Your task:
Could you copy the part of the listing that opens with the line containing "This screenshot has" and closes with the line containing "point(1258,173)", both lines included? Leave the pictures out of your answer.

Records for this exercise:
## start

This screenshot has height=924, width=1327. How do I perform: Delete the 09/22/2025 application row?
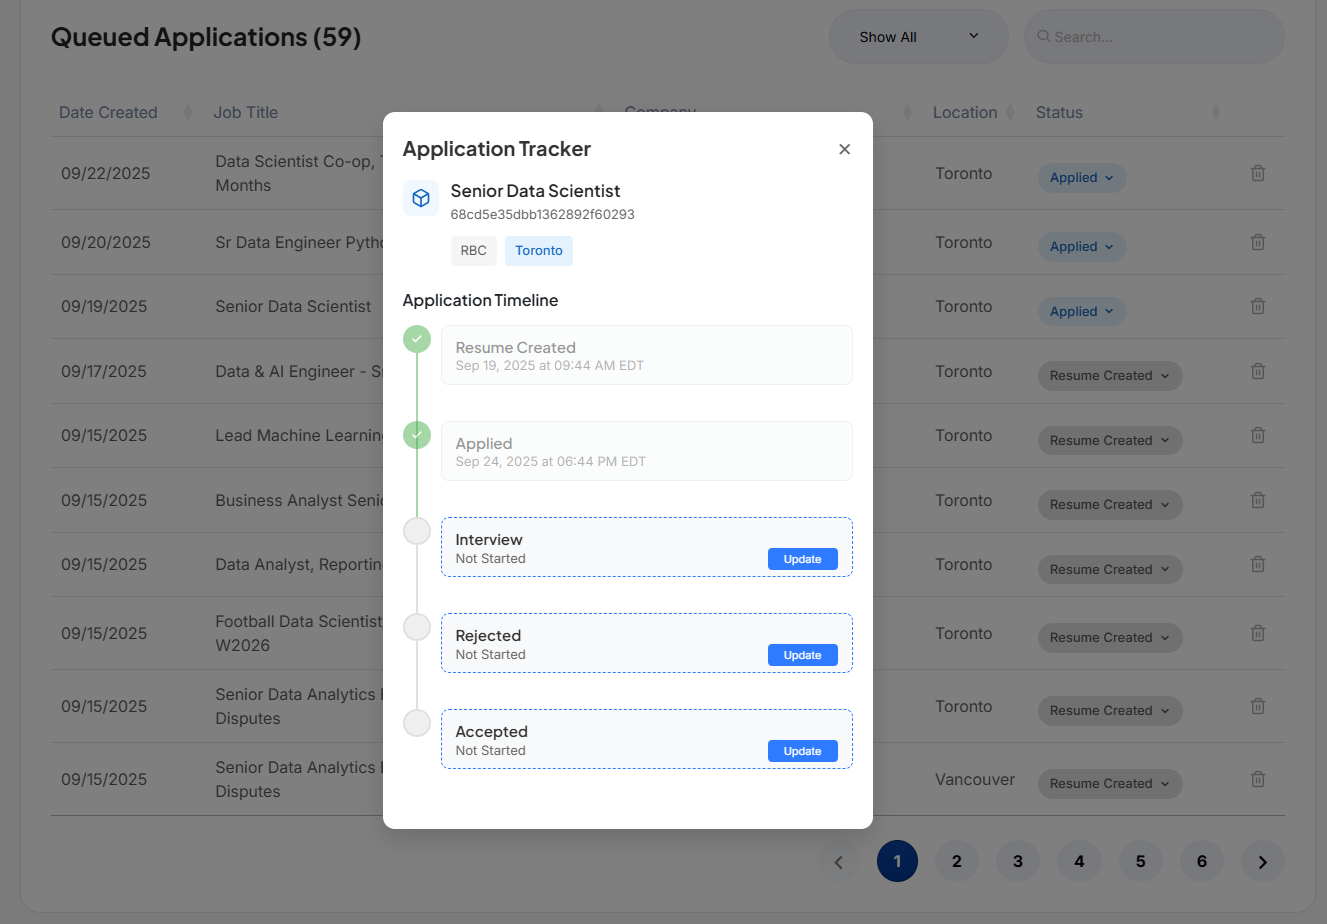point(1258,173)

## end
## start

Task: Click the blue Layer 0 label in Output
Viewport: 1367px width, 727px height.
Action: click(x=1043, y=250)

## end

Response to this exercise:
This screenshot has height=924, width=1327. How do I perform: Delete the 09/22/2025 application row?
point(1258,173)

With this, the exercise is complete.